- Born: 9 June 1961 Tonypandy, Wales
- Died: 3 May 2009 (aged 47) Llangybi, Ceredigion, Wales
- Education: Aberystwyth University
- Occupation: Hymnologist
- Spouse: Alan Jones (m. 1993)
- Parents: Clement Jenkins (father); Marion Jenkins (mother);

= Kathryn Jenkins =

Welsh hymnologist (1961–2009)

Kathryn Jenkins (9 June 1961 – 3 May 2009) was a scholar of Welsh language and culture, especially local hymnology. She was also a hymn writer in Welsh.

== Life ==
Kathryn Jenkins was born in Tonypandy, Wales, the only child of Clement Jenkins, engineer, and Marion Jenkins.
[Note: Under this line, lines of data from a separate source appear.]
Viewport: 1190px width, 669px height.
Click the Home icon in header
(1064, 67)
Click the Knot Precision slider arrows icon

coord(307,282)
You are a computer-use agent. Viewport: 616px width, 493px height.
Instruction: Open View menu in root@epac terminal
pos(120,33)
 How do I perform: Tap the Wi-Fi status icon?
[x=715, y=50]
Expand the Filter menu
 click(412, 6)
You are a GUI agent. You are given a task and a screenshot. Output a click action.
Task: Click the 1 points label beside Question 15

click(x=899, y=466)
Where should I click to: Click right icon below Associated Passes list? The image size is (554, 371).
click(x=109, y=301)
Although her parents spoke only a little Welsh, they were active members of Bethania, the Presbyterian church in Llwynypia, where Welsh was spoken and where Kathryn first learned about Welsh hymnological tradition, the subject of her life's work.

=== Education ===
Jenkins was enrolled in the local Tonypandy grammar school in 1972 and left in 1979 having gained A level certificates in music, having become a skilled pianist and organist. At Aberystwyth University, she graduated in 1982 with a first-class degree in Welsh and immediately thereafter, having received a British Academy research scholarship, Jenkins became a research student at the same university, working there from 1982–1985.
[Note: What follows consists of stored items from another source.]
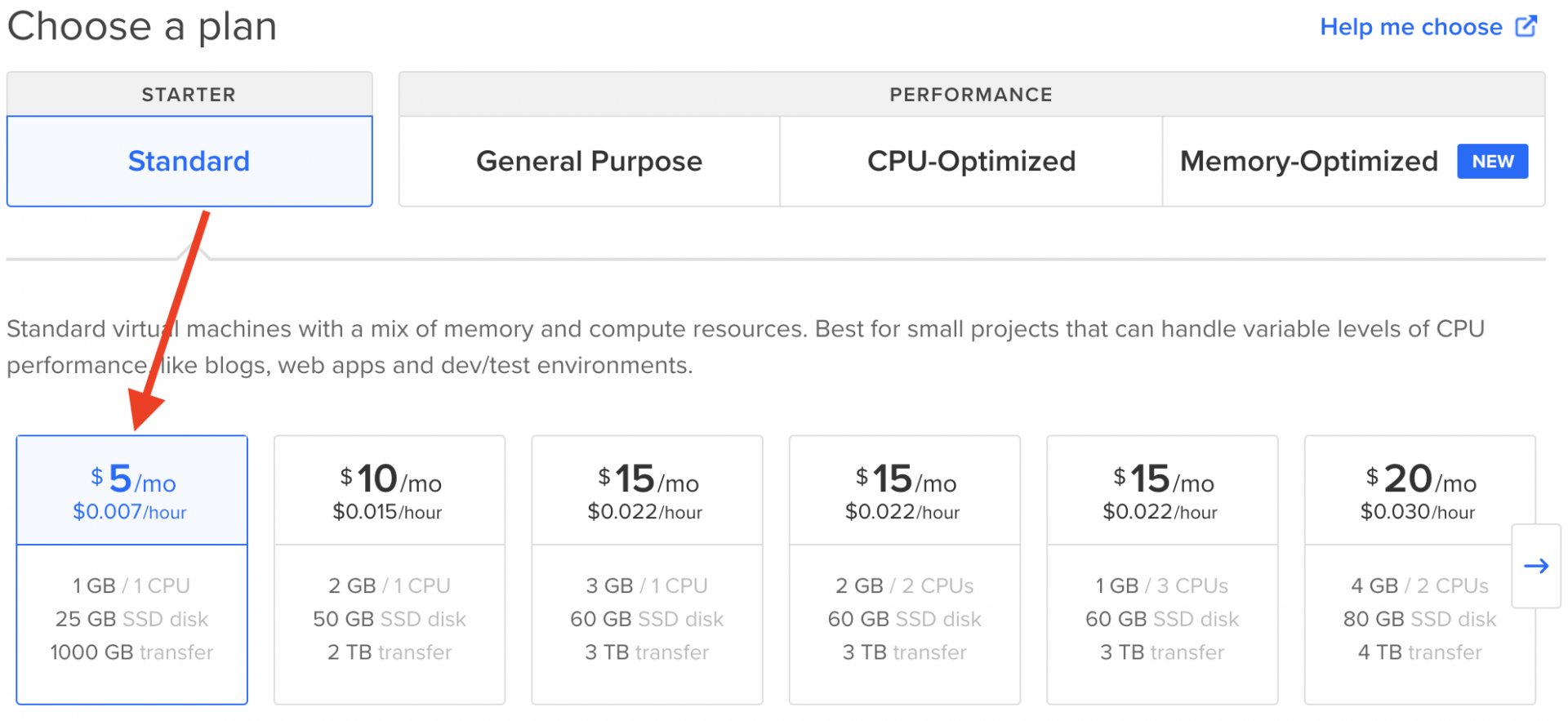Open the Help me choose link

click(x=1410, y=27)
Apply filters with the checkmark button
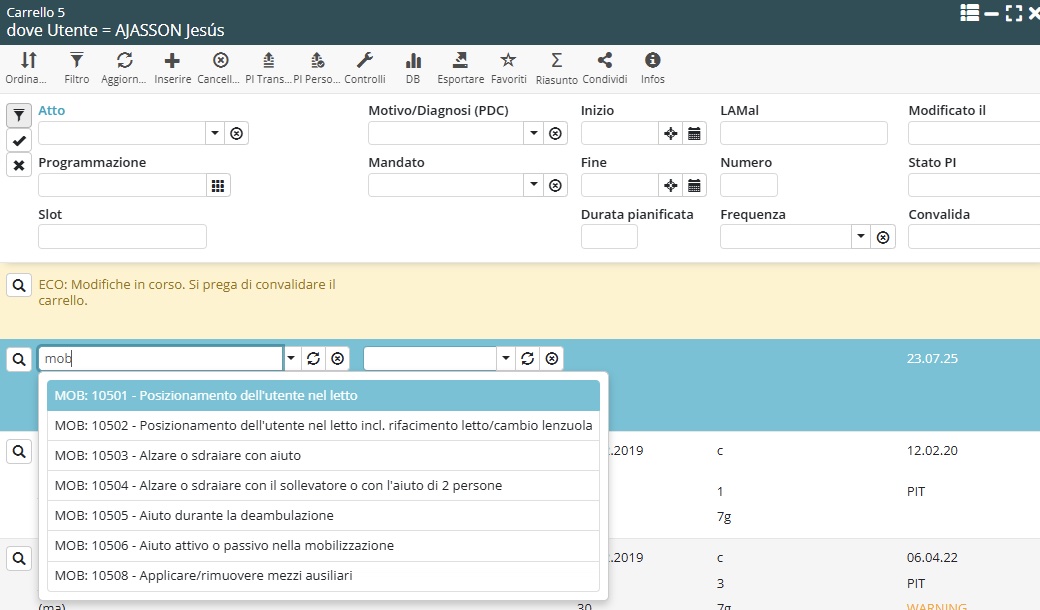The height and width of the screenshot is (610, 1040). click(x=19, y=141)
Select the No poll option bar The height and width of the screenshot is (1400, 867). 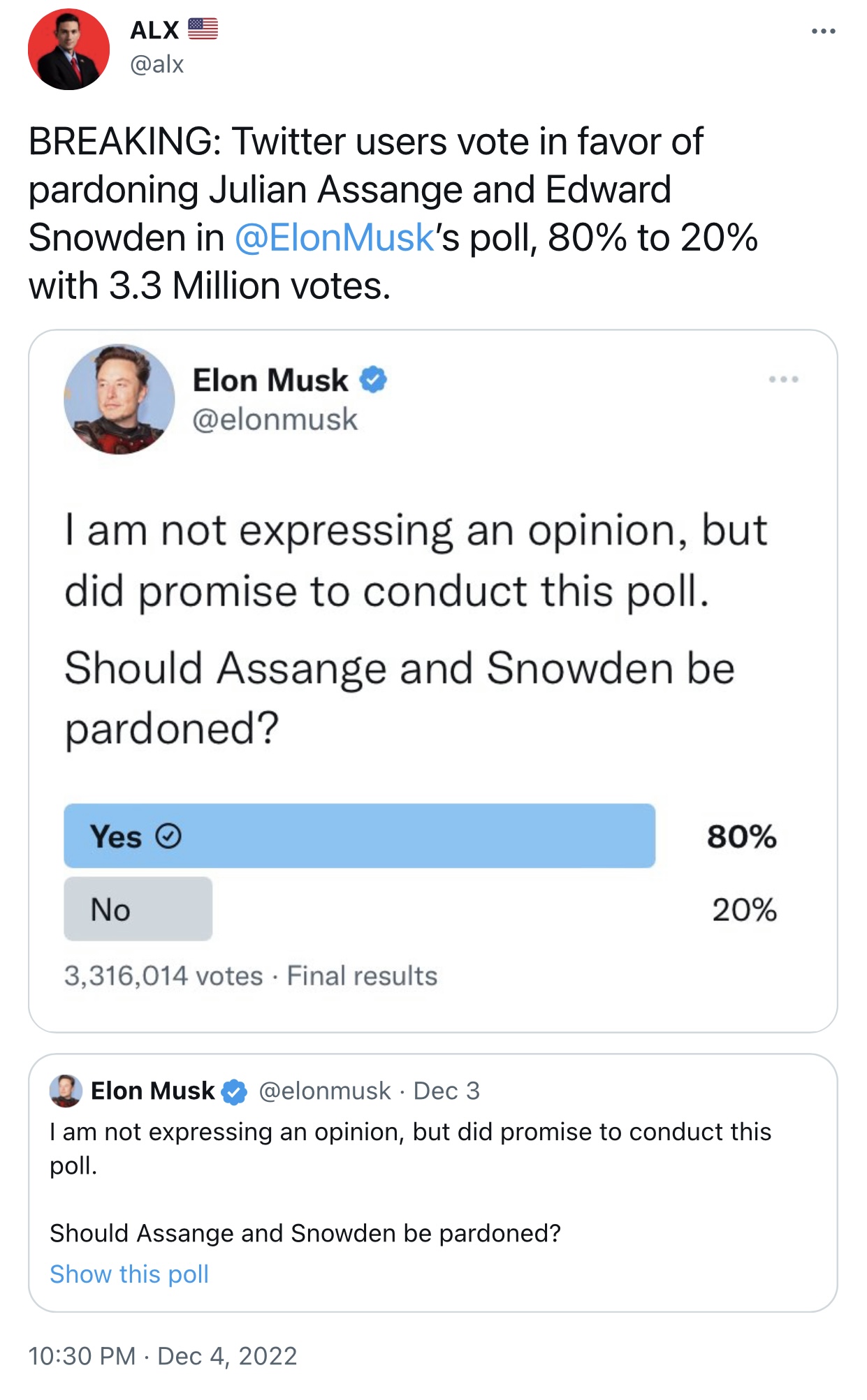tap(138, 908)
She worked briefly as sub-warden of Coleg Trefeca, which is the lay center of the Presbyterian Church of Wales, after which she returned to Aberystwyth as a research fellow in 1988. Then she accepted the position of lecturer in Welsh at St David's University College in Lampeter. In 1999, Jenkins joined the staff of the new Welsh Parliament (Senedd), first becoming the deputy editor of the Record of Discussions and then Committee Clerk, a position she still held when she died suddenly in 2009.
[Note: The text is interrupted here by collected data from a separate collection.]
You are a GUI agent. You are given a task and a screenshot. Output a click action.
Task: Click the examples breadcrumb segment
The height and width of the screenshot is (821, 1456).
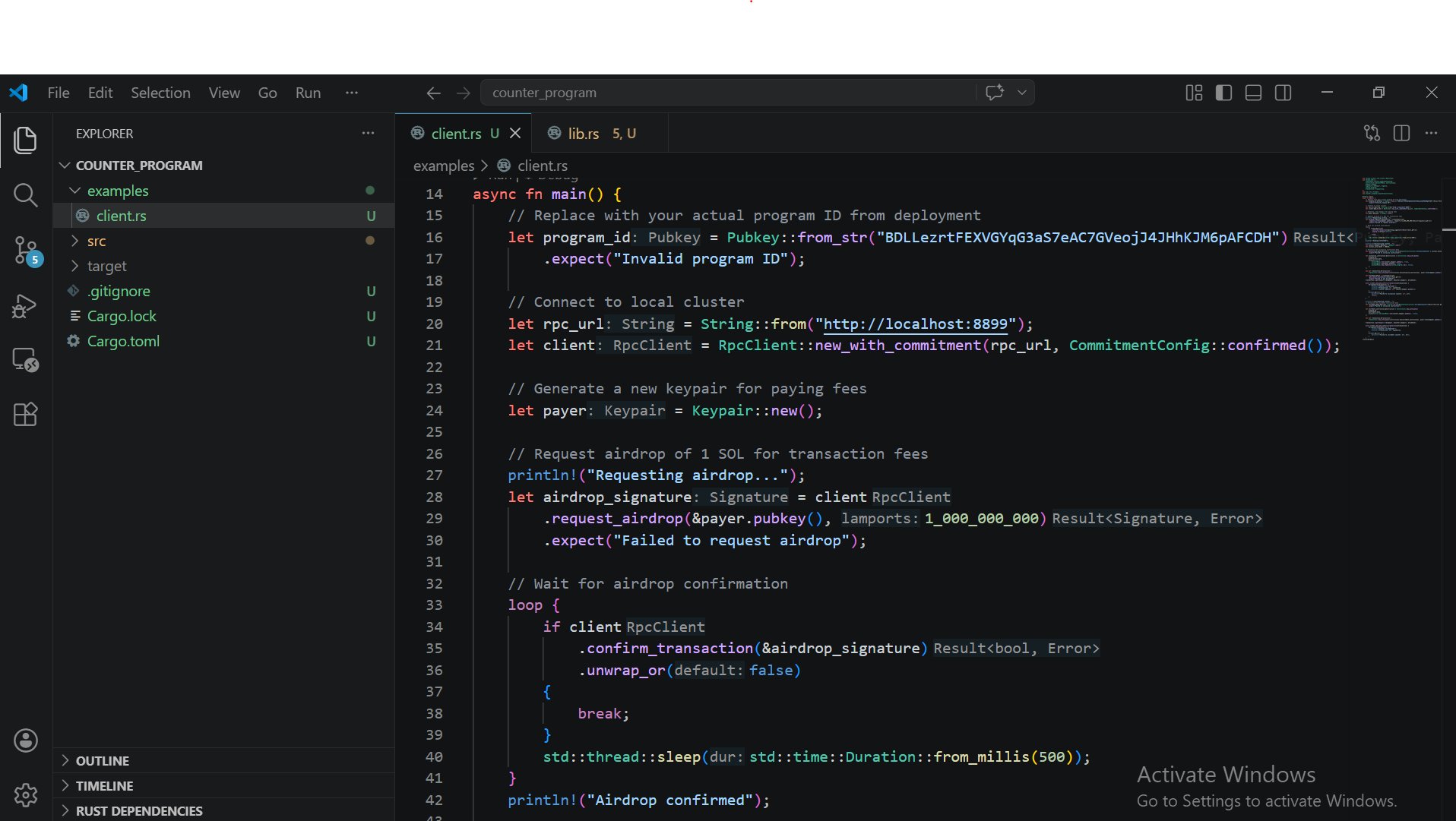pyautogui.click(x=444, y=166)
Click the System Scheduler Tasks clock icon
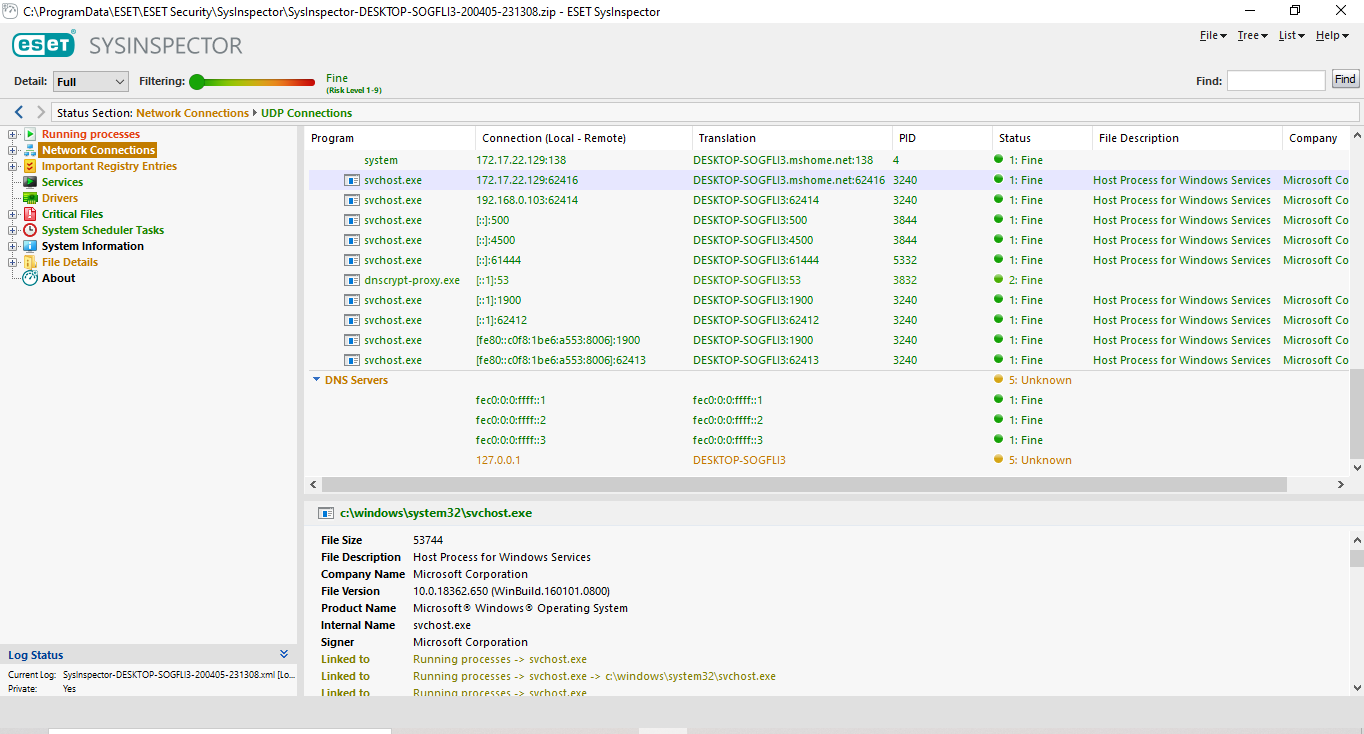Screen dimensions: 1364x734 30,230
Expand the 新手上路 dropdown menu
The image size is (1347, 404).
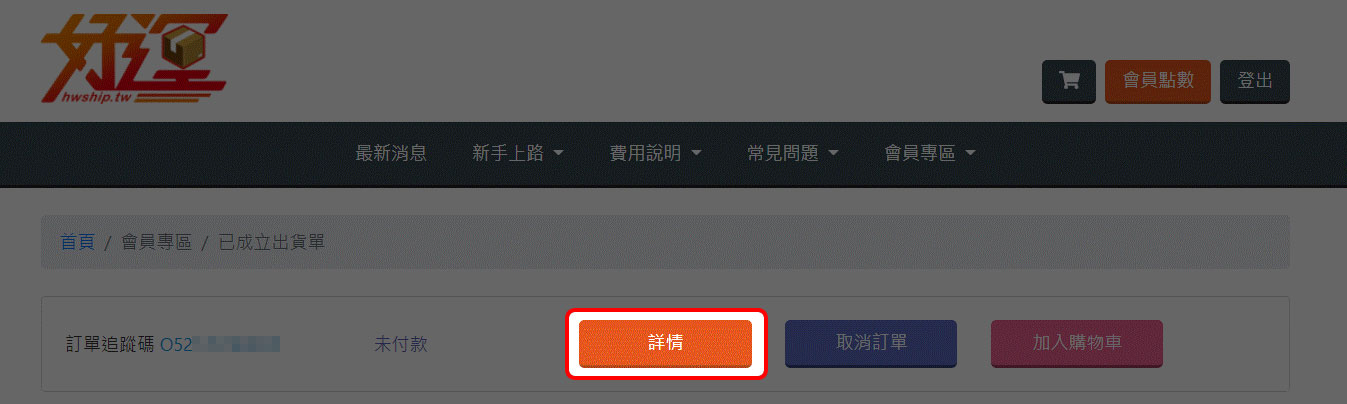coord(518,153)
Jenkins became known as a literary historian and a knowledgeable literary critic who published widely on 19th- and 20th-century literature, but her most frequent subject was the 'classical' hymnody of the Welsh language and the work of William Williams of Pantycelyn, who is considered Wales's premier hymnist. His importance to the history of Welsh hymns was the subject of her PhD thesis. Jenkins went on to publish a wealth of articles describing many aspects of Pantycelyn's work.

=== Other positions ===
In addition to her professional duties, Jenkins was named a lay preacher in her church and was elected a church elder in 1986. In 1993, she was invested in the "white robes of the Gorsedd of Bards," an organization that promotes Welsh literary scholarship and the creation of poetry and music. Jenkins also became a member of the Court of the University of Wales in 1996 and joined the University's Board of Celtic Studies. She also served as president of the Presbyterian Church of Wales's board of education and President of Coleg y Bala (Bala college) 1993–1998. She also had other interests, according to Roberts,
But there is no doubt that the offices that gave her most satisfaction, and where she made her most important contribution, were those that she held at various times in the Welsh Hymn Society, as publicity officer, secretary, Treasurer 1992-98, and an innovative President from 1998 until her death... She was also a member of the executive of the British and Irish Hymn Society 1998-2004 and lectured at the conference of the International Hymn Society in Halifax, Nova Scotia, in 2003.

=== Personal life ===
Jenkins married Alan Jones in 1993; they had no children. She died suddenly at her home in Llangybi, Ceredigion, on 3 May 2009 at age 47. Her funeral took place at Maesyffynnon chapel, Llangybi, on 11 May.

== Selected publications ==
- A list of her publications in Bulletin of the Welsh Hymn Society, IV, 3-4
  - Bulletin of the Hymn Society of Great Britain and Ireland, 26 (2009)
  - Opinion, June 2009
  - Y Goleuad, 19 June 2009
  - The Anchor, August 2009
  - Introduction to the Song of the Faith: essays on hymnology (2011)
- Jenkins, Kathryn. Yr Emyn a Williams Pantycelyn: Astudiaeth. Aberystwyth, 1987. Print.
- Jenkins, Kathryn. Anthem Angau Calfari: Myfyrdodau Ar Ddetholiad O Emynau Pantycelyn. Caernarfon: Pwyllgor Darlleniadau Beiblaidd Cyngor Eglwysi Cymru, 1991. Print.
- Kathryn Jenkins, “Redefining the hymn: The performative context,” HSGBI Occasional Paper, Ser. 3, No. 4 (Dec. 2010).
- Jenkins, Kathryn, and Rhidian Griffiths. Cân y Ffydd: Ysgrifau ar Emynyddiaeth. Caernarfon: Cymdeithas Emynau Cymru mewn cydweithrediad â Gwasg y Bwthyn, 2011. Print.